U2: Achtung Baby (1991)

For me, this is U2’s most prolific album. As the 1980s progressed, and their commercial appeal increased, I lost interest in the band. I found their early material unique and their sound very satisfying. A few other 1980s bands like The Fixx, Dire Straits and XTC were more creative and daring.

For Achtung Baby, U2 reteamed with producers Daniel Lanois and Brian Eno, having last worked together on the mega-hit, The Joshua Tree. I’m the one person on the planet that did not really warm up to The Joshua Tree. Well-crafted and a very populist work and sold a gazillion copies. I grew tired of hearing it played endlessly. Then came Rattle and Hum, a soundtrack of U2’s journey through America. This album totally put me off the group.

Then came Achtung Baby.

Achtung Baby has a very different sonic landscape from their past work. Lanois was the main producer and used Eno as a consultant, he was the voice who pushed U2 to not sound like itself. Here they take chances. It’s gritty, and as much as The Edge sets the table, Adam Clayton’s bass is the MVP here.

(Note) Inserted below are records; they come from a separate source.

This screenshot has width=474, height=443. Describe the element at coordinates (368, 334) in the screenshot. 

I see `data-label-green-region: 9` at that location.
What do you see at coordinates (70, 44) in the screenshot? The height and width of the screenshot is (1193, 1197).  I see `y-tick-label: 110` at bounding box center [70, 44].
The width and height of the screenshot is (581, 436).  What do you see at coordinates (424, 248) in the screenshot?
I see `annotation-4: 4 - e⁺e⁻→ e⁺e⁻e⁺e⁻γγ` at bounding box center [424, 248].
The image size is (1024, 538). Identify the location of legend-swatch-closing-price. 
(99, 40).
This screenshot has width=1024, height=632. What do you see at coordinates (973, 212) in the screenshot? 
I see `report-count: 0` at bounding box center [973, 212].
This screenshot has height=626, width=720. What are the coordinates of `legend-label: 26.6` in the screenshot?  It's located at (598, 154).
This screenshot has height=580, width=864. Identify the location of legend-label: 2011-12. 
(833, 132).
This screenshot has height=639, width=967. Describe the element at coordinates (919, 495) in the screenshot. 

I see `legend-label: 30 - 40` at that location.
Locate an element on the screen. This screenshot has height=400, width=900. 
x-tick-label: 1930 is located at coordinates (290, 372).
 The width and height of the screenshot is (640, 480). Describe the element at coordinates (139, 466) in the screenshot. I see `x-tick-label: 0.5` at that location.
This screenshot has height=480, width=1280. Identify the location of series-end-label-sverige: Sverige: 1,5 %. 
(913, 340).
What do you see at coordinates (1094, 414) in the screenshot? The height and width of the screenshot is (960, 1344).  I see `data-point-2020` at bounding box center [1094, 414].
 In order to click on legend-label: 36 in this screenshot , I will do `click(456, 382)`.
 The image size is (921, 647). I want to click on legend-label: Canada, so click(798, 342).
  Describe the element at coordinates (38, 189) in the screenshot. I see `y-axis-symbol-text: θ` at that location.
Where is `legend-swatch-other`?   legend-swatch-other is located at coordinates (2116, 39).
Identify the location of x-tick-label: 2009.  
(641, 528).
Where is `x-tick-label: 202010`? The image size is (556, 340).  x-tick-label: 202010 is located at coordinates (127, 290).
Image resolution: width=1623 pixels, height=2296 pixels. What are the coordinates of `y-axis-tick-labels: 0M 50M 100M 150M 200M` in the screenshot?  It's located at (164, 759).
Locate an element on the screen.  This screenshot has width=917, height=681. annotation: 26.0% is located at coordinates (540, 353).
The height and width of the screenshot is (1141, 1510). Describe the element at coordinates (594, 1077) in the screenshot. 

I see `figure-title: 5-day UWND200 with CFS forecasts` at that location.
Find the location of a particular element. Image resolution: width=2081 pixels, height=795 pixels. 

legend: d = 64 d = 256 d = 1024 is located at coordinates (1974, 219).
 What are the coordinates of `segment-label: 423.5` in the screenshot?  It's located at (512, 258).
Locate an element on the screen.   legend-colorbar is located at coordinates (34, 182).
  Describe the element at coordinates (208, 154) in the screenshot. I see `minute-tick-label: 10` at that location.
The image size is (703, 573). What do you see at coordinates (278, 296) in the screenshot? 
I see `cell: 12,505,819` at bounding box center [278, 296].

This album crackles with electricity. The 1980s were all about technology and it tended to remove the soul from the music. That is not the case here. While it often sounds industrial and jarring, U2 walks the line between harnessing technology and being a prisoner of it.

Achtung Baby might put off some the fans who climbed aboard the U2 cruise-liner for The Joshua Tree. While there are a few familiar type songs, this ship is headed in a very different direction.

Years later, U2 re-released Achtung Baby in several expanded formats. The band loves to tinker with their music and provide alternate mixes and completely different versions. If you thought the original album was high octane, get ahold of an expanded release.

The recording sessions began in Berlin, after the fall of the wall, in the same studio Bowie had recorded his dark Berlin albums. The darkness and gloom of the city that energized Bowie, apparently did the opposite for U2, although the harsh, industrial edge would weave through the songs. Berlin proved to be a less than fruitful affair, the city’s atmosphere and band dynamics drove them back to the familiar confides of Dublin.

“One” is a great ballad. Poignant, yet searing. It’s an anthem without over shooting the target.

“Even Better Than the Real Thing”   The Edge owns this song, but his guitar is mixed low in the sound.  Not sure why.

“The Fly” A ragged vibe.  Edge processes his guitar to the extreme.  You want to move to this song, admit it.

“Who’s Gonna Ride Your Wild Horses” A great merging of acoustic and distorted electric instruments.  A very melodic sing-along.  Nice job.

I did not even mention terrific songs like “Mysterious Ways” which was a hit for the band. The album includes slow, moody, atmospheric songs like “Love is Blindness” and “Ultra Violet (Light My Way)”, and noisy, electronic songs like “Acrobat” and “Zoo Station.”

If the goal was to not repeat and shed the typical U2 sound, Achtung Baby accomplishes that. There are the obvious singles as always, but the intent was to resist polishing them and leave the jagged sonic edges.